I agree logging has to scale, but it doesn't look like there's any substantial
difference between anything benchmarked (it'd have to be at least an order of
magnitude for me to care).

------
skriticos2
I work with logmanagemant solutions for multiple application systems. The
primary issue I see with logging is that no formal standard for events has
ever been agreed upon. This effectively results in a million different event
formats (whatever the developers think up) and make aggregated and correlated
data evaluation quite hard.

The only options that I came across is a proprietary specification called CEF
(common event format) and a dead project called CEE (common event expression)
which IMO was over-engineered.

From a BI view the current logging formats could as well be /dev/random and
this makes logging of somewhat limited use.

It's useful though when an admin reads individual log messages trying to debug
an issue.

------
idunno246
This doesnt discuss things like, which backend did they use for slf4j. Also,
concurrency should have a huge affect, as log4j has some locks in it, and iirc
log4j2's main claim over logback is in speed in concurrent environments.

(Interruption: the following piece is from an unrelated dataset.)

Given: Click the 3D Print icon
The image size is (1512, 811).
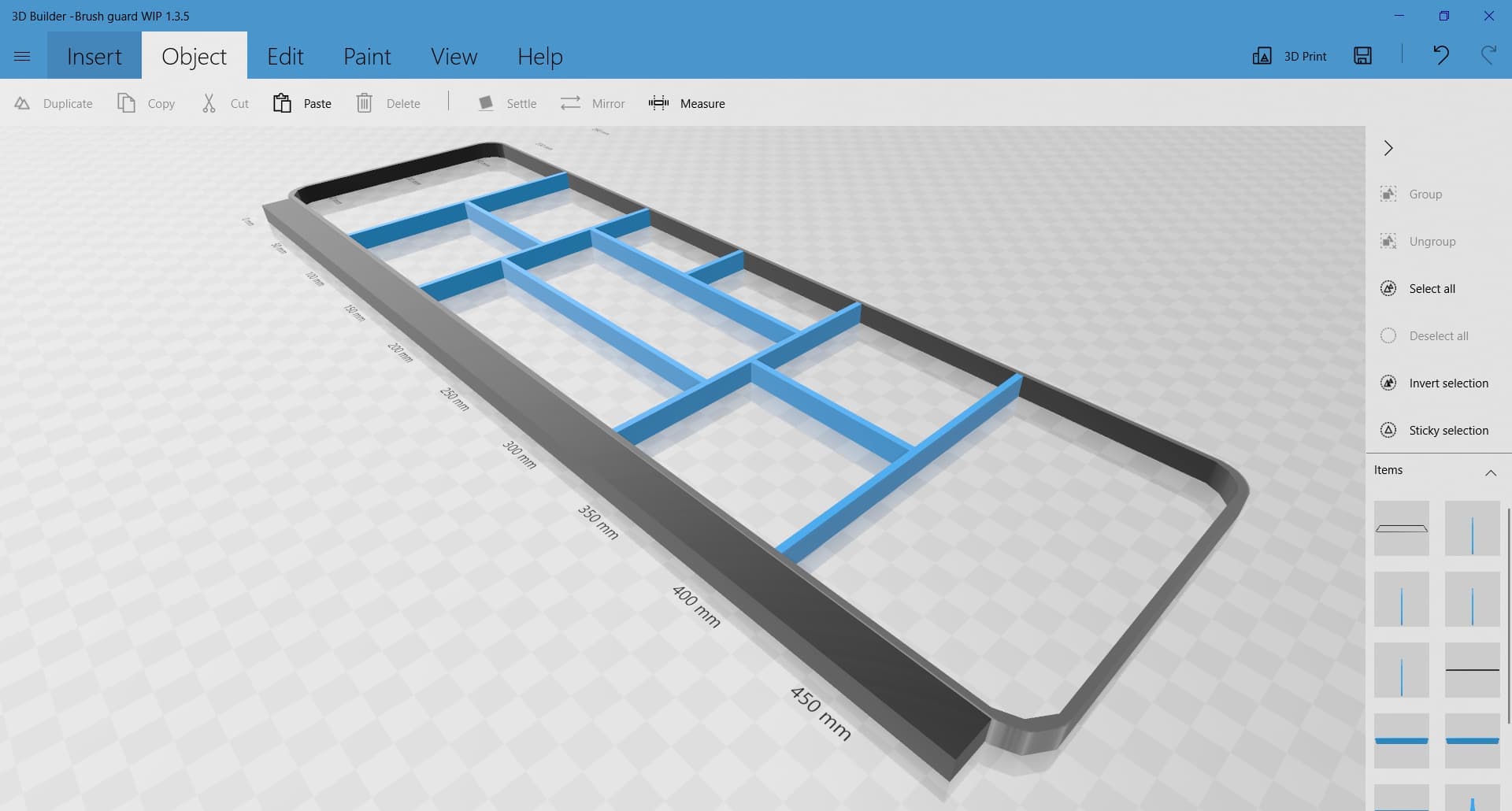Looking at the screenshot, I should coord(1262,56).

Really, you should always use slf4j, because all your libraries will be a mix
of log4j, JUL, commons logging, etc, and slf4j will give you control over them
all. It also comes with features some(log4j) of these dont have natively, like
passing objects in args to do printf style replacement only when the log will
be printed, instead of concatenation that always happens. Then use whatever
backend you prefer, probably logback.

------
arielweisberg
This is missing the most important element IMO. How long to check whether a
log level or logger is enabled?

I don't care about the log statements that fire, those are always going to be
too slow. I care about the overhead of all the log statements that don't fire
that run for every single packet and transaction.

According to Mission Control/Flight recorder checking trace level logging
statements was single digit percentages for me.

------
brianbreslin
I am not going to lie, when i started reading the headline I was hoping for
some interesting story about the timber/logging industry...

------
jwn
Interesting, but I don't base my Java logger strictly on performance. I prefer
Logback for two simple reasons 1) single line log statements and 2) they show
the thread name the log statement was generated in. This is by default,
perhaps the other frameworks can do the same if configured properly but I
haven't felt the need to find out.

------
dmourati
This olympic event should be cancelled. The whole methodology is flawed and
assumes way too many things.

For us, logback+gelf was the right solution. Get the logs off the box and keep
them intact. [https://github.com/mp911de/logstash-
gelf](https://github.com/mp911de/logstash-gelf)

------
puppetmaster3
Notice how no one is using the built in Java Logger.

(Separate: No one is using the javax JSON either).